日本大百科全書(ニッポニカ) 「ボウシュウボラ」の意味・わかりやすい解説
ボウシュウボラ
ぼうしゅうぼら / 房州法螺
Saul's trumpet shell
[学] Charonia sauliae
軟体動物門腹足綱フジツガイ科の巻き貝。
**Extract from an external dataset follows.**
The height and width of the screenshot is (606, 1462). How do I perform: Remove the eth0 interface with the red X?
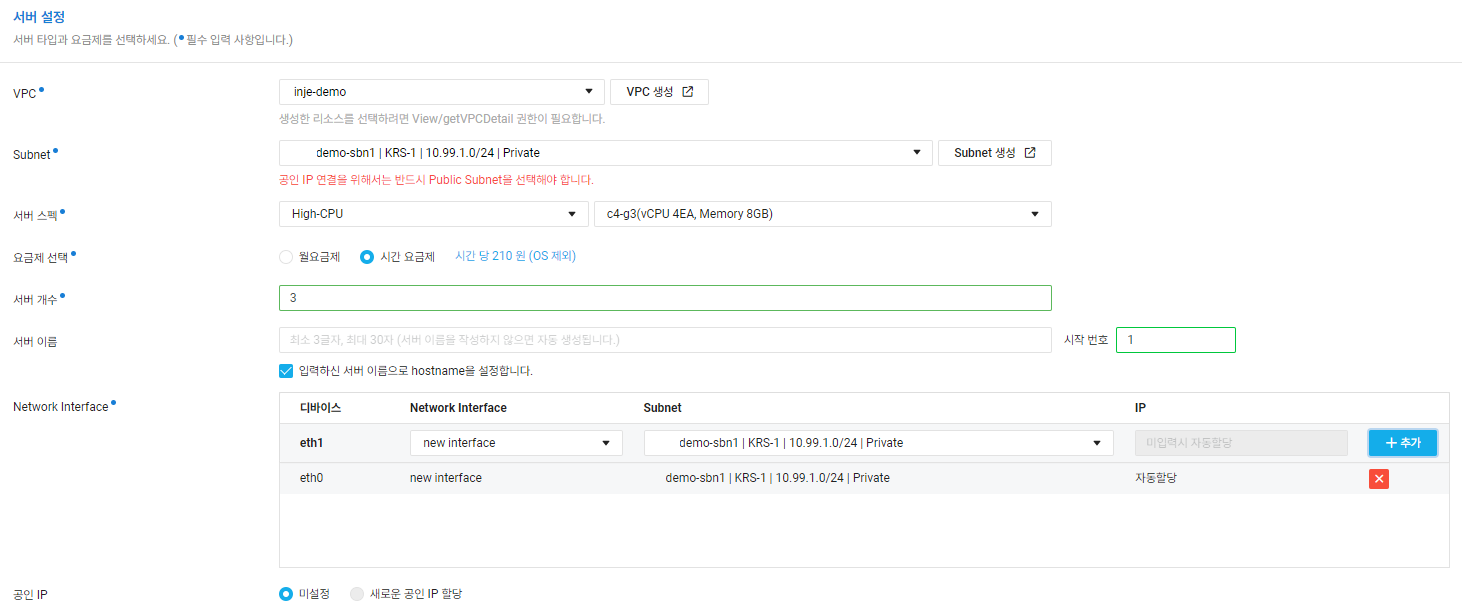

房総半島から九州、沖縄までに分布し、潮間帯下の岩礁にすむ。イセエビの刺網などにかかる。殻高22センチメートル、殻径10センチメートルに達する大形種。螺塔(らとう)は高い円錐(えんすい)形で、螺層は11階で殻頂部は紅色。殻表に細い螺肋(らろく)のほかに、結節瘤(りゅう)のある太い螺肋が周縁にあり、体層ではその太い螺肋が8列ある。殻口は大きく卵形。外唇は厚くなって開き、内面は白色。外唇縁で歯状のしわを生じ、そこは黒褐色斑(はん)となる。蓋(ふた)は黒褐色の革質で、核は下方に寄る。軟体の足部は亜方形で黄色く橙(とう)色斑があり、触角の先のほうに黒色の帯がある。肉食性で、ヒトデやウニを食べる。産卵期は12月から翌年2月で、長さ20ミリメートル、幅5.5ミリメートルぐらいの乳頭状の透明な卵嚢(らんのう)を多数産む。この卵嚢はトックリホオズキとよばれる。卵はオレンジ色で、多数入っている。本種の肉は食用とされ、殻は貝細工の材料となる。